Many people think using body weight exercises is not that effective in building muscles and burning calories for getting a leaner body.
But that is not true, and here is where the problem lies.
Many rely on weight machines because they think they are functional and have a normal range of motion where body weight exercises expose and the weight machines hide.
I will show one body weight exercise to give you a chance for practice and see for yourself in a few weeks how you feel from gaining strength and building muscles too.
Incline Push-Ups Here is how to execute this exercise -Find a sturdy and safely fixed object with an elevated base such as: - chair - bed - bench - sofa - stool - steps So you can place your feet on top of it.
- Place your hands on the floor in a regular push-up position just as if you were doing the normal push-up exercise.
- Lower yourself as low as possible.
It might feel a little awkward but with practice you will get better at it.
- Lift up or push up until the elbows are fully locked out.
- Repeat for the desired number of repetitions.

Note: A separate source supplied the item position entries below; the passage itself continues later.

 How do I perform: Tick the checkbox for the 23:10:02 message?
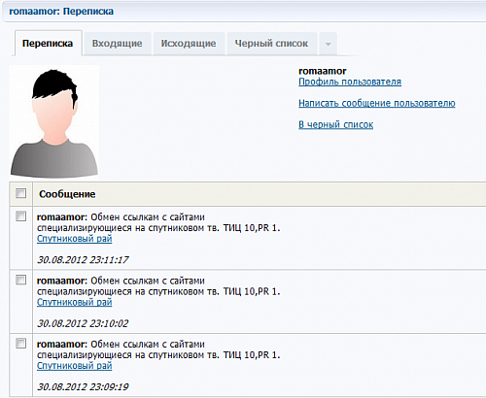click(x=21, y=280)
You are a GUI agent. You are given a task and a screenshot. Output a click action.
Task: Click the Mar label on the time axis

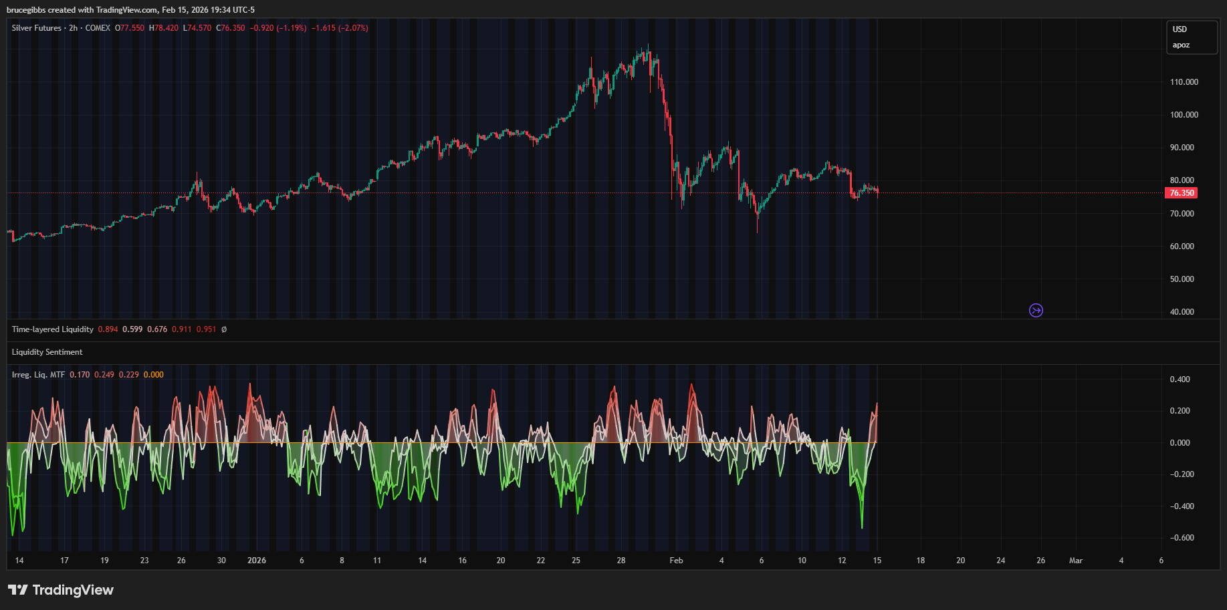[x=1075, y=561]
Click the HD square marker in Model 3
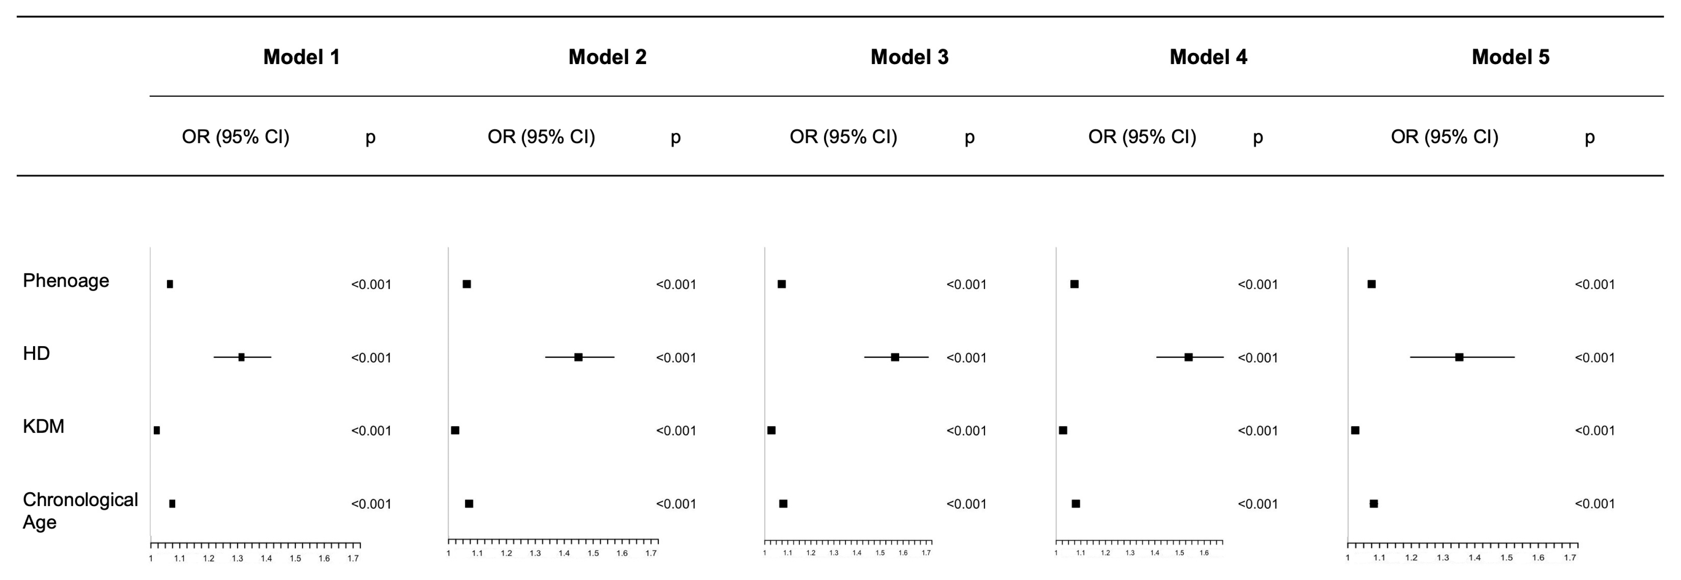The height and width of the screenshot is (580, 1681). click(895, 357)
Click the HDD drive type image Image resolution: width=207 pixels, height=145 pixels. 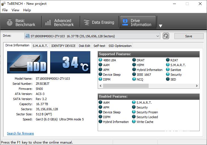click(x=27, y=62)
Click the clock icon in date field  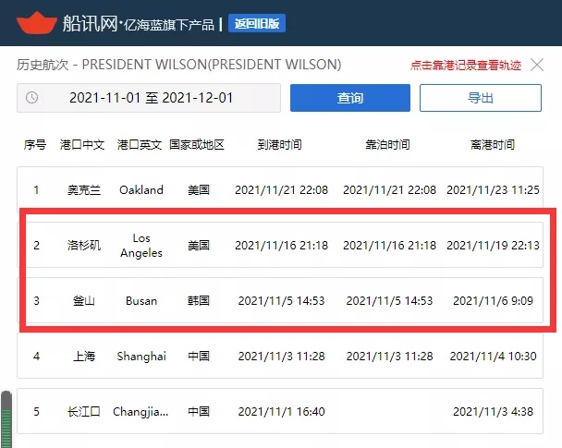coord(32,98)
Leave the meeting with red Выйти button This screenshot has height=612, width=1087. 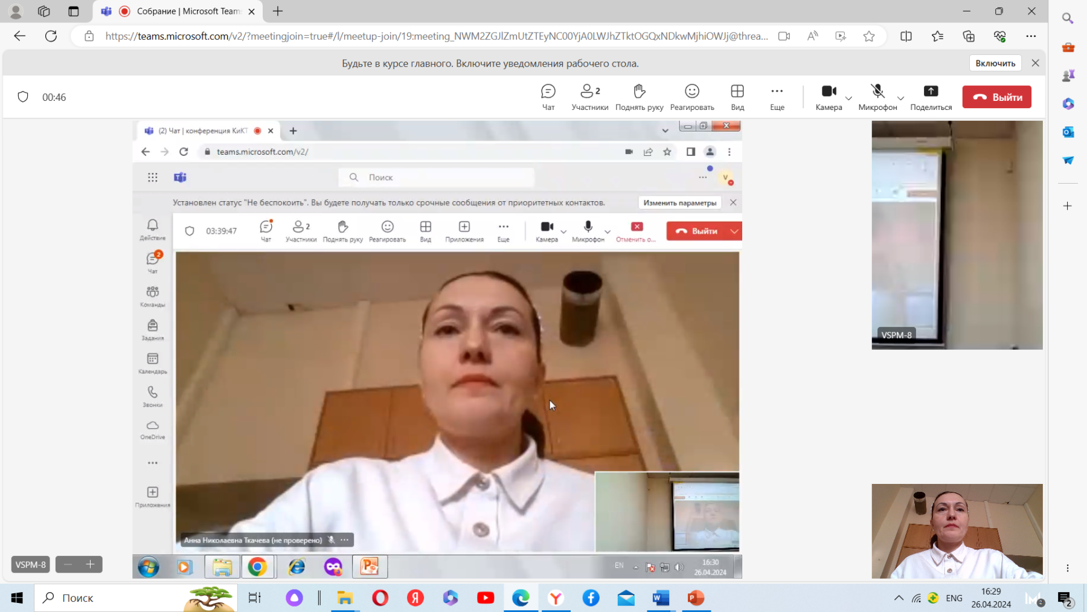(996, 97)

By the way, the more elevated the object the more the emphasis will shift to the shoulders and minor pectoral muscles.
So I recommend you vary among these various elevations for making more interesting and different challenges.
This exercise is similar to the incline bench press, but instead of lifting dumbbells or a barbell you are lifting body weight.
The incline push-up builds the shoulders, triceps, and chest area not to mention strengthening the midsection area if you maintain the straight-line body during the movement of the exercise.
In other words, do your best not to slack off or drop the waist and keep it in line with both the upper and lower parts of the body.